Gerçekte ne su balıktadır, ne de balık sudadır. İkisi birbirinden bağımsız olarak, aynı zamanda ve aynı yerde birbirlerindedirler. Karşıtların, daha doğru bir deyişle belki farklıların birliği ve uyumu söz konusudur. İşte bu hayatın diyalektiğidir.

Ancak sorunun çözümü, yine de bu kadar kolay değildir felsefi açıdan. Bertrand Russell, “Felsefe Sorunları” kitabında bu konuyu çeşitli açılardan incelerken masa örneğini ele alır ve masanın gerçekten var olup olmadığını detaylı olarak inceler.

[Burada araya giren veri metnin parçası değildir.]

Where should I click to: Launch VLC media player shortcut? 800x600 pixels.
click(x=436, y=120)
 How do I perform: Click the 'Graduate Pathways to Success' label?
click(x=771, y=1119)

“Varolan bir şeyi tanıyorsam, bu tanıma bana onun varolduğu bilgisini verir. Fakat bunun tersi yani, belli bir türden bir şeyin varolduğunu biliyorsam, benim ya da bir başkasının onu tanıması gerektiği doğru değildir. Bir şeyi tanımaksızın üzerinde doğru yargıya vardığımda, olan şey şudur: o şeyi tanımından bilmiş olurum, yani belli bir genel ilke sonucunda, bu tanıma yanıt veren bir şeyin varlığı, tanıdığım başka bir şeyin varlığından çıkanmlanabilir.” [2]

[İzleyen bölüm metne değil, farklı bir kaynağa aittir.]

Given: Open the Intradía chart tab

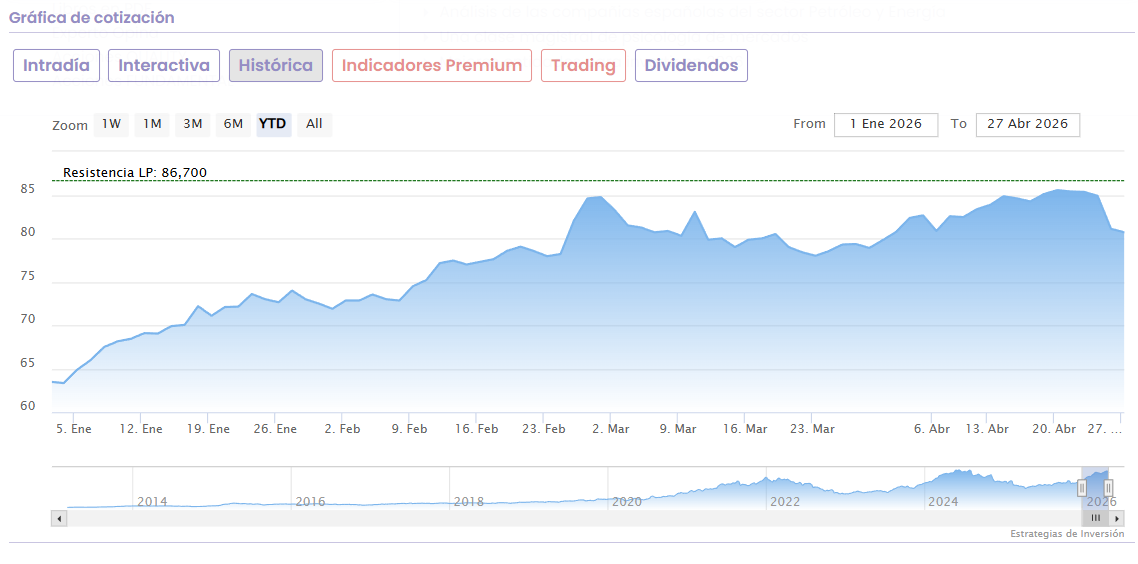Looking at the screenshot, I should 56,66.
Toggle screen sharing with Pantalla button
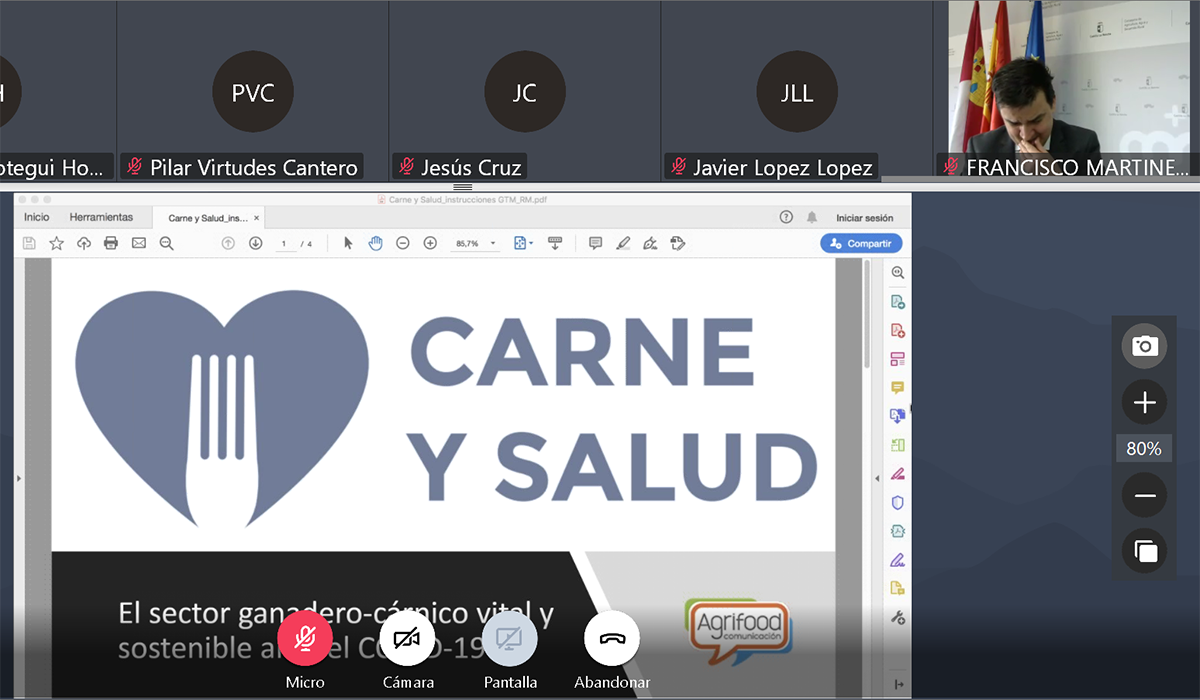Screen dimensions: 1200x700 click(510, 638)
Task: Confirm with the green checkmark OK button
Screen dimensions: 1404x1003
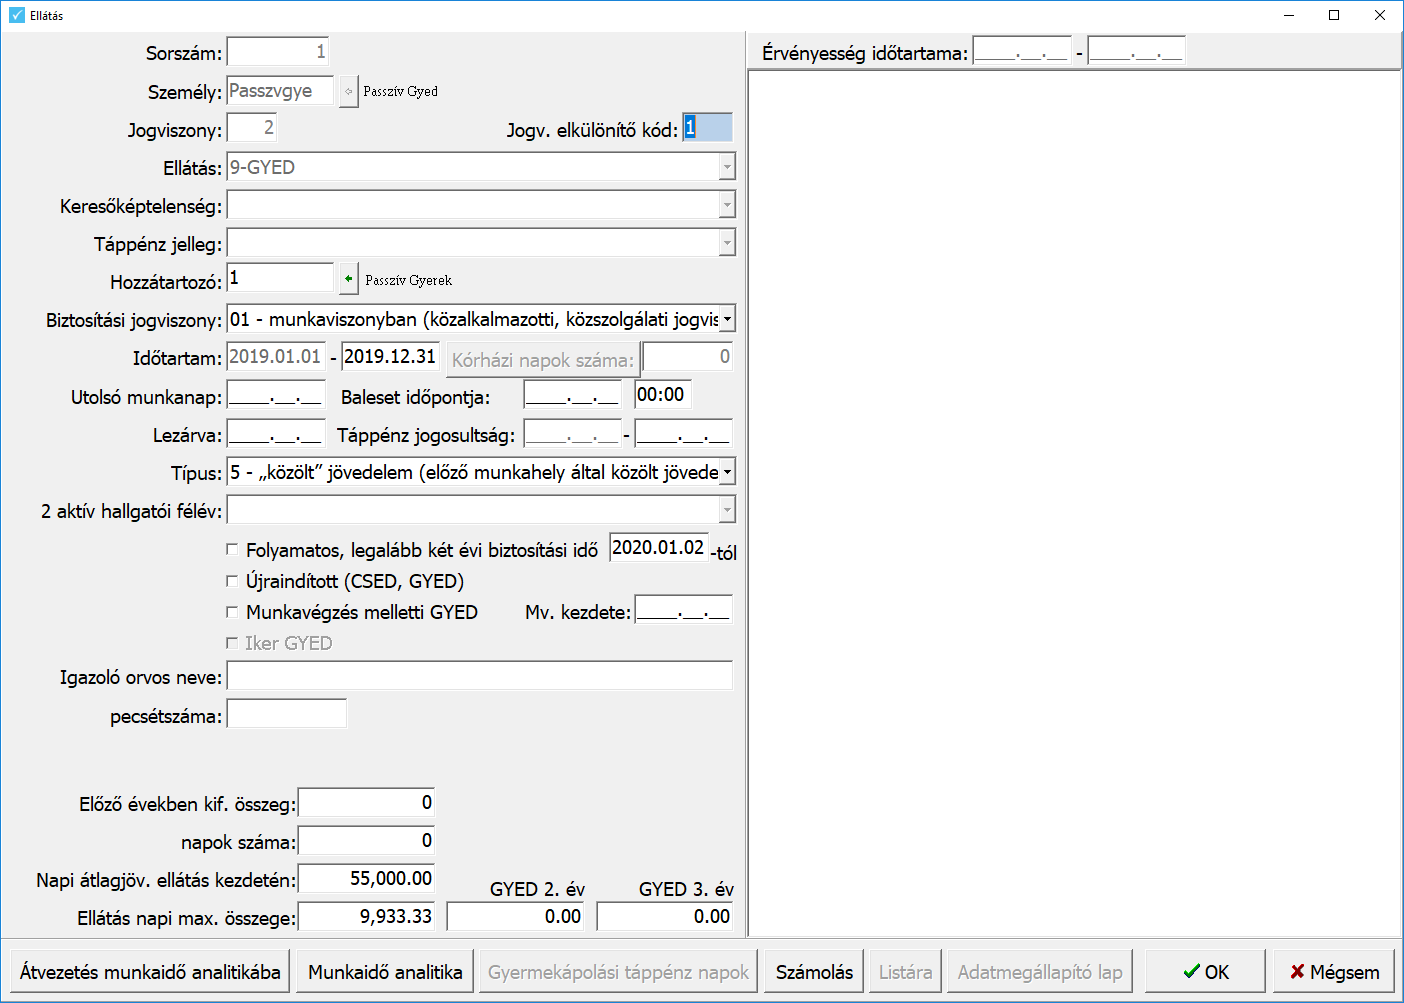Action: (x=1206, y=972)
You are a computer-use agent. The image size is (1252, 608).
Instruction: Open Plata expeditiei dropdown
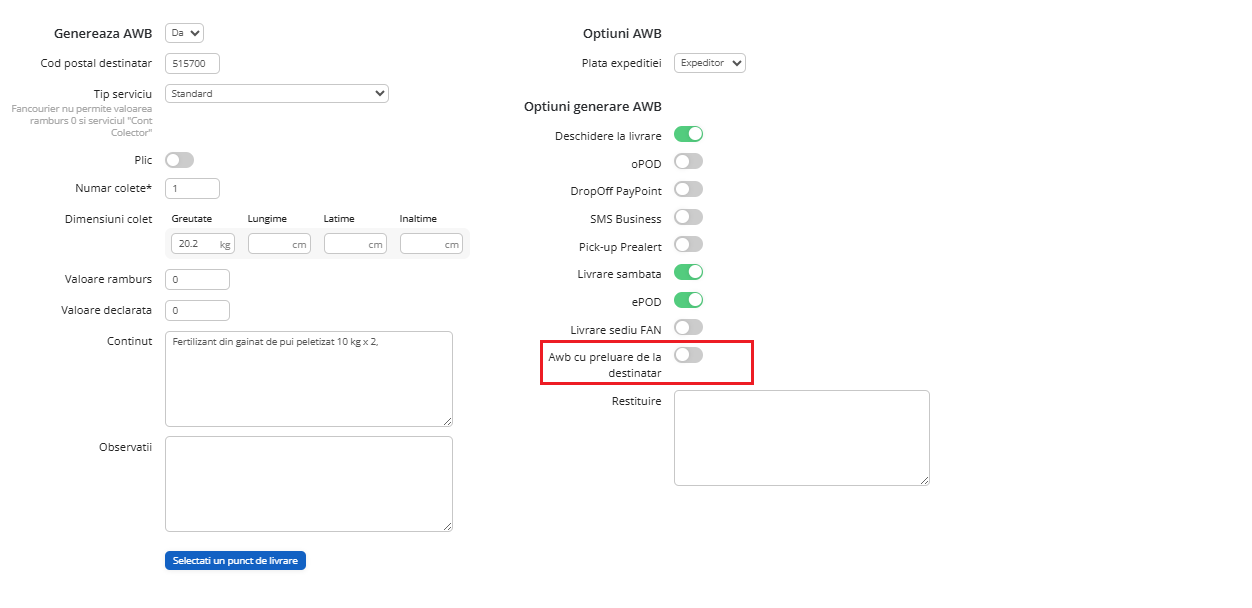point(709,63)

Suya baktığımda balığı göremeyebilirim. Ama balığı gördüğümde eğer suyun dışında değilse, çoğu zaman suyu görebilirim. Peki ben görmediğim için balık yok mudur? Balık benim bilincimin dışında vardır. Balık, benim bilincimde nesnel gerçeğe uygun olarak yansıdığı oranda ise hakikat’tir.

İşte bu noktada insanların bakışları ve hayatı algılayışları değişkenlik gösterir. Kimi kişiler suda balık olmadığını iddia ederler, hatta balığı görseler de görmezlikten gelirler. Nesnel gerçekliğin inkârıdır bu. Öznel olanın, nesnellikten saptırılarak çarpıtılmasıdır. Ancak çarpıtılan nesnel gerçeklik değil, kişinin kendi hayatıdır. Çünkü eğer suda bir balığı görmüşsek, o bizden bagımsız olarak vardır ve onu inkâr etmemiz bu nesnel gerçekliği değiştirmeyecektir. Burada nesnel gerçeklikten çok aslında Hakikat’in çarpıtılması vardır. Çünkü kişi nesnel gerçekliğin bilincinde gerçekliğe uygun olarak yansımasına engel olmakta ya da onu bilinçli olarak reddetmektedir.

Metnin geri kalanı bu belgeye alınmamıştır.